A/N: I’m honestly fascinated by the time between Bruce taking Dick in/solving the Grayson family murder and when Dick became Robin. I always tend to lean on the B:TAS tradition of there being a gap of years between the two (8 for Dick’s adoption/guardianship and 12 when he became Robin officially), but that leaves a lot of very important years of development. Not just for Dick but for Bruce and Alfred, too. That really doesn’t have that much to do with this story because I also am a pushover for family fluff and there’s not enough of accidental!parent Bruce fluff ever.
Few things could strike fear into the heart of a man who had faced some of the world’s greatest evils and come out to the other side. Few things could make a shudder break through the rigid back of a man who had already lived through losing absolutely everything.
But the prospect which faced Bruce Wayne was too horrible, too frightful to fully comprehend.
By the time Bruce realized the full gravity of what he was about to face, it was too late to make any changes.
He stood, helpless, in the doorway as Alfred finished packing up his things. The number of clothes was a staggering reminder that this was a two-week-long trip.
Losing Alfred for any amount of time was hard enough for Bruce, even as a man in the prime of his life. But losing Alfred after the last six months of drastic changes was an inconceivable terror.
“Master Richard prefers his sandwiches cut into triangles,” Alfred reminded Bruce as he folded his fourth identical suit. “The crust remains, but the triangles are essential.”
Bruce squinted at Alfred and then looked down to his notepad, jotting down the detail. “He never mentioned that to me before.”
“I don’t imagine he ever saw you in a kitchen, Sir,” Alfred said dryly.
Unable to repress it, Bruce felt a frown tug at the corners of his mouth.
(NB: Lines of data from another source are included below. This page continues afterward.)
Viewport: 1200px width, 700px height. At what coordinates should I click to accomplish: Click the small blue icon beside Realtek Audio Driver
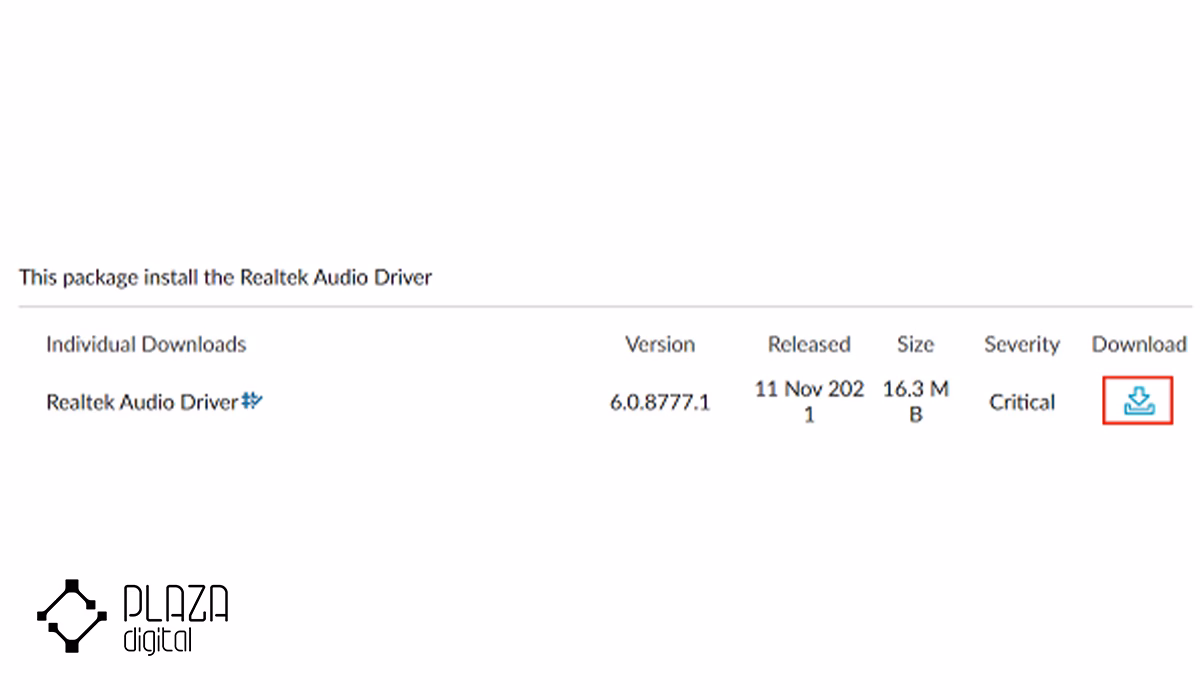coord(252,401)
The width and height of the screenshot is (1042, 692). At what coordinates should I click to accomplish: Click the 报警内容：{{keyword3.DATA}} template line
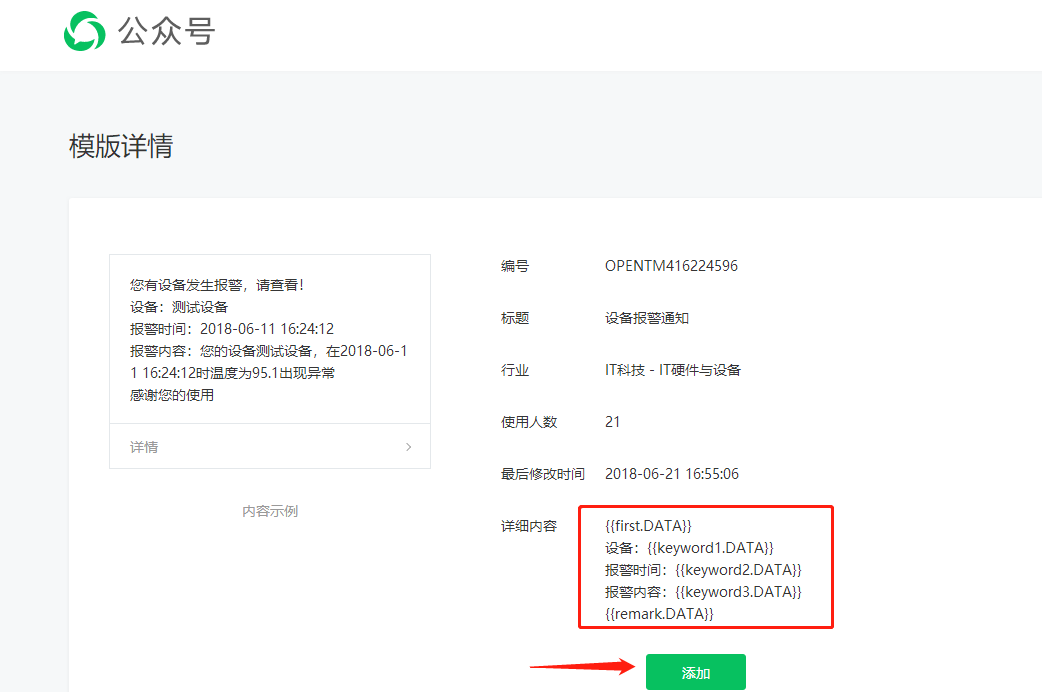click(x=703, y=592)
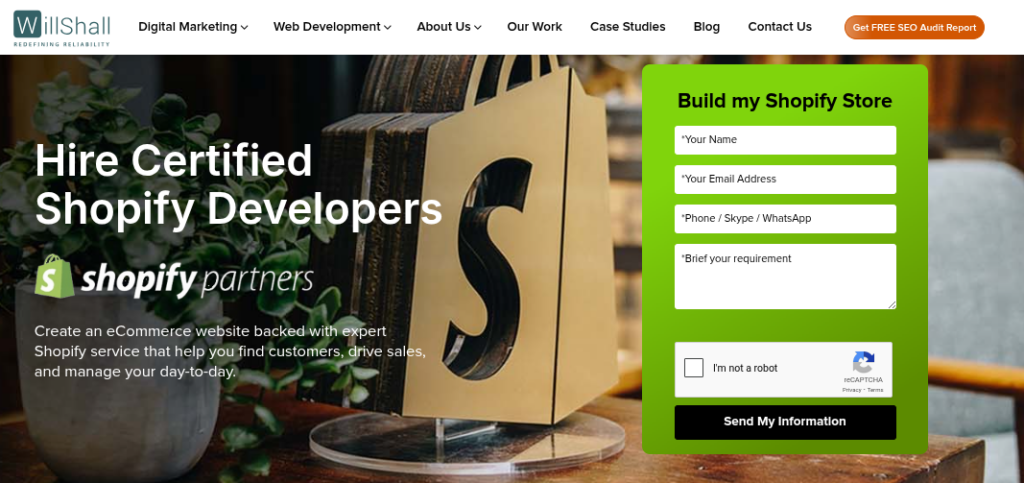The image size is (1024, 483).
Task: Focus the Your Email Address field
Action: [x=785, y=179]
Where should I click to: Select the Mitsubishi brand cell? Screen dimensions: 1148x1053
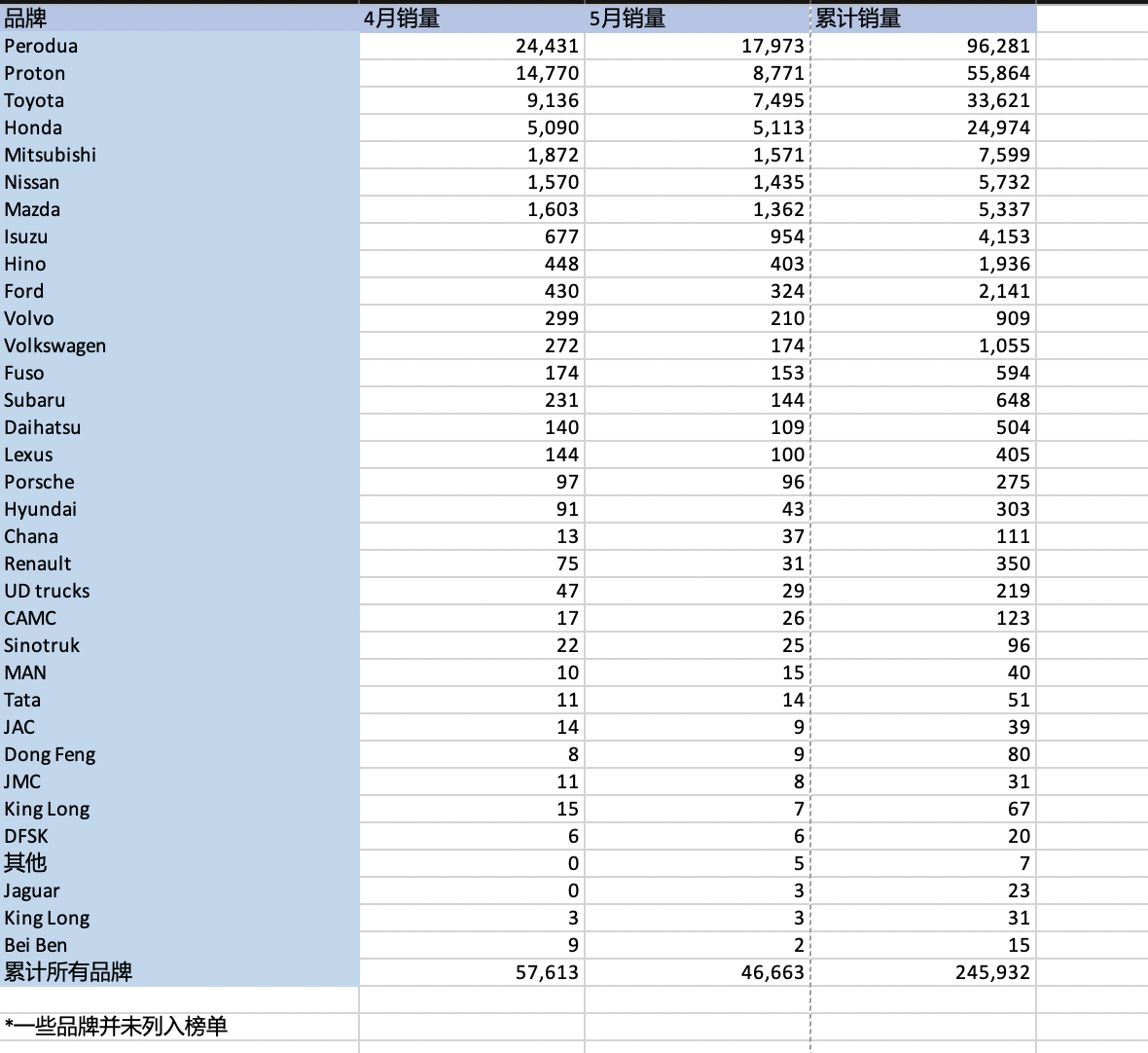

One day he would have a witty retort that Alfred would not be prepared to immediately smackdown. Not in the foreseeable future, but one day.
“His school uniforms are pressed and hung up for the coming school week, but there is not a rotation for two weeks in a row,” Alfred continued. “I would recommend laundering them over the weekend.”
“I am fairly certain I could have figured that one out, Alfred,” Bruce replied, writing it down all the same. He slowed his pencil toward the end, thinking. “By launder—“
“I have put the name, address, and phone number of my preferred local dry cleaners on a note on the fridge, along with other contact information,” Alfred answered.
Crinkling his nose, Bruce looked at Alfred. “Alfred, it couldn’t possibly be that difficult to just… leave instructions for the machine, could it? It’ll look ridiculous to take all of our clothes to a dry cleaner for two weeks. I think I should be capable of at least doing that much.”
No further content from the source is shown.